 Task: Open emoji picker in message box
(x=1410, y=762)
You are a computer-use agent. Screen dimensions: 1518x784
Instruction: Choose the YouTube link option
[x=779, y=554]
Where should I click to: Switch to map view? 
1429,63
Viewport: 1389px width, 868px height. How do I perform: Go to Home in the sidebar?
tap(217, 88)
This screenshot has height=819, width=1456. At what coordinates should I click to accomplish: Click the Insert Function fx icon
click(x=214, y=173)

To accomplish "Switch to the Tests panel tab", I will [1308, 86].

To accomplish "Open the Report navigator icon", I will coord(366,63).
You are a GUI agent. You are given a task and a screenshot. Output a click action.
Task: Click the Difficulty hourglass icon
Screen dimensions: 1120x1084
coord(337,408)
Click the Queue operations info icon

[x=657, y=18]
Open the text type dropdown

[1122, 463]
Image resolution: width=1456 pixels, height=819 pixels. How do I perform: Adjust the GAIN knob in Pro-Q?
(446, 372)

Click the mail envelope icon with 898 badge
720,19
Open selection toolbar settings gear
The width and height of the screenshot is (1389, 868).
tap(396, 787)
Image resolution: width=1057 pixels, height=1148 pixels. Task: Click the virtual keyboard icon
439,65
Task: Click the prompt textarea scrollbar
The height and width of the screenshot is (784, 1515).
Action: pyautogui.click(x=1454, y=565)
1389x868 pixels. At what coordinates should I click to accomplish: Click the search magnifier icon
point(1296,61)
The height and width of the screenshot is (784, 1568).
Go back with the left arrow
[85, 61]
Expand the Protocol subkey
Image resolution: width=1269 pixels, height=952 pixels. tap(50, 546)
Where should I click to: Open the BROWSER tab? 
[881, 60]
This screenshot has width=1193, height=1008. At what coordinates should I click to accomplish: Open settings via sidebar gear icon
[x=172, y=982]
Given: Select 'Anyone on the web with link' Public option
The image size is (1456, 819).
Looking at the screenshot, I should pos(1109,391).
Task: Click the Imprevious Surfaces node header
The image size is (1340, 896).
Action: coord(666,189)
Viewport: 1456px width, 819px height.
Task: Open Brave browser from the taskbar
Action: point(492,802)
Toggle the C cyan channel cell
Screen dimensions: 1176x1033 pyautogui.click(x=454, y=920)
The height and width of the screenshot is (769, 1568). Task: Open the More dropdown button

****************************************

**Assignment**
Only one thing is wanted in reply: the number of lines in the entries that hold the string "agent".

**Finished task**
2